Non hanno indossato armi, ma responsabilità. Non hanno vinto a colpi di memoria, ma di lucidità etica. A rappresentare la Sardegna nella finale nazionale della Gara di Diritto Internazionale Umanitario non sono stati futuri giuristi, ma adolescenti che sanno distinguere un drone da un diritto, un nemico da un civile, una regola da una vendetta. E questo, oggi, è tutto fuorché scontato.

È la 3A dell’indirizzo Costruzioni, Ambiente e Territorio dell’Istituto “Scano-Bacaredda” di Cagliari ad aver conquistato il secondo posto nella sfida ideata dalla Croce Rossa Italiana, che ha coinvolto 18 squadre da tutta Italia in una simulazione ad alta tensione di scenari bellici: interrogatori, campi di prigionia, processi per crimini di guerra, gestione di civili sotto attacco.

Chi partecipa alla Gara Diu – attiva dal 2009 – non risolve quiz, ma casi di coscienza.
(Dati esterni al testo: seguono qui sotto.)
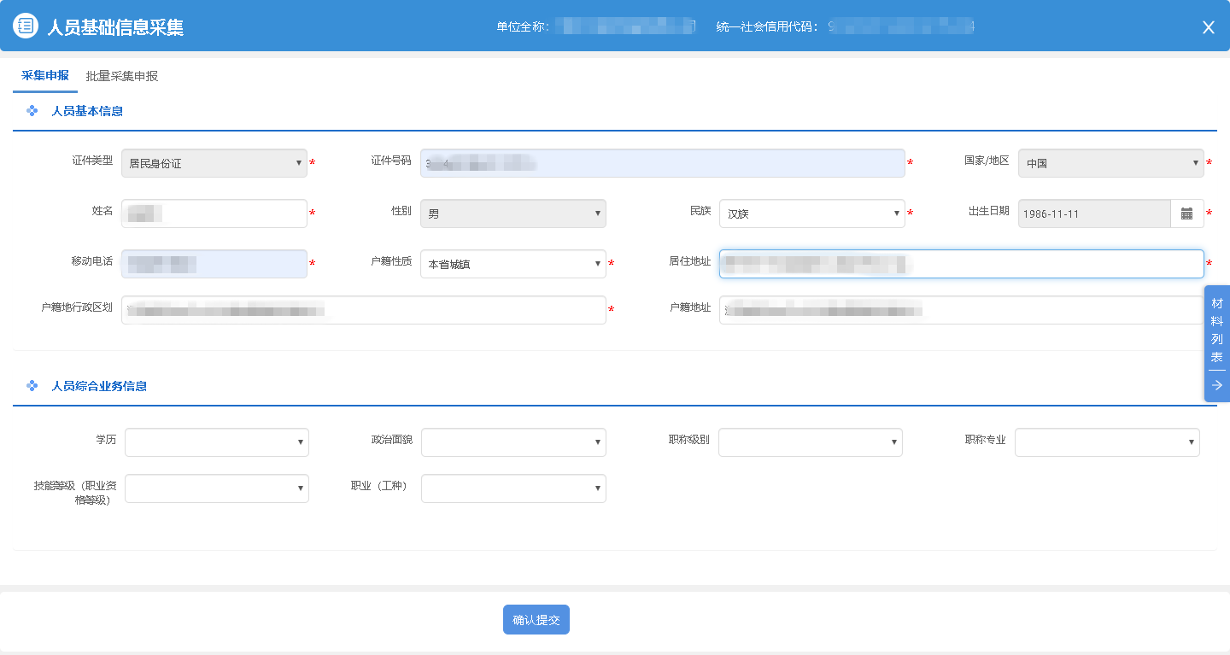Click the 确认提交 button
This screenshot has height=655, width=1230.
point(536,620)
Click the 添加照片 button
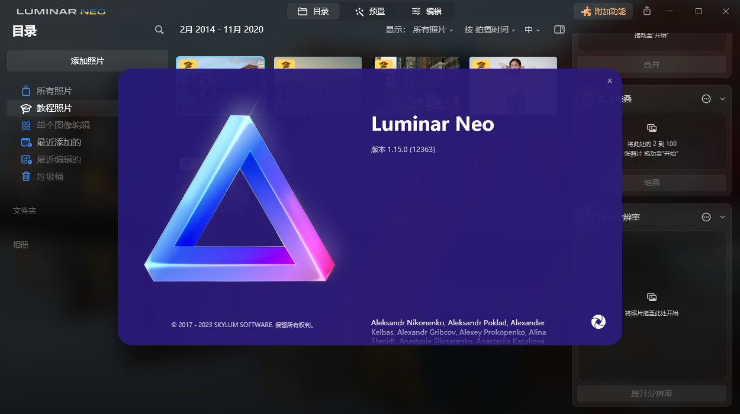 pyautogui.click(x=87, y=61)
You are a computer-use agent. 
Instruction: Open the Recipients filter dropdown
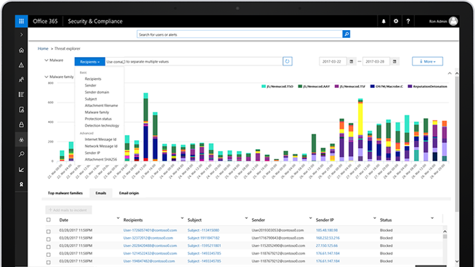tap(90, 61)
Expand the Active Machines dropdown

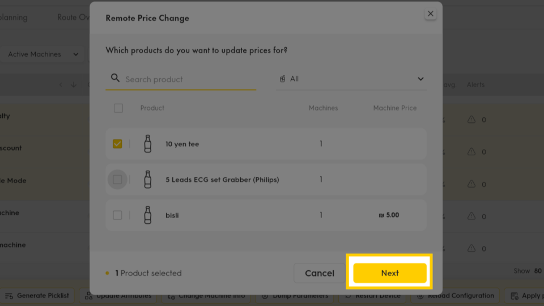point(43,54)
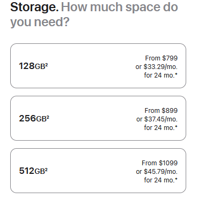Viewport: 198px width, 199px height.
Task: Open footnote 2 beside 512GB label
Action: pos(46,169)
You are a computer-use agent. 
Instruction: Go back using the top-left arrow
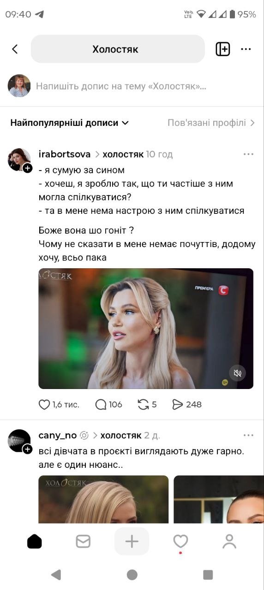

I ragazzi sardi ci sono arrivati dopo un corso – curato dai volontari Cri, specializzati in Diu - sul diritto dei conflitti armati, seguito da un test selettivo. Sei i nomi scelti per rappresentare l’istituto a livello nazionale. A guidarli, la professoressa Alessandra Banchiero, con la supervisione del comitato presieduto da Vittorino Erriu.

Il format è spietato e necessario: per vincere non basta saper citare le Convenzioni di Ginevra, bisogna saperle usare nel caos. Capire come si protegge un prigioniero, cosa significa davvero “bersaglio legittimo”, come si conserva la dignità umana sotto un bombardamento – anche solo simulato.

Il primo posto, conquistato dietro alla Campania, il secondo appunto dalla Sardegna e il terzo dalle Marche, dimostra che a scuola il futuro non si educa solo alla competitività, ma anche al senso del limite. E che esiste un modo per parlare di guerra senza trasformarla in intrattenimento. E oggi gli studenti del Bacaredda sono tornati a casa con una nuova visione.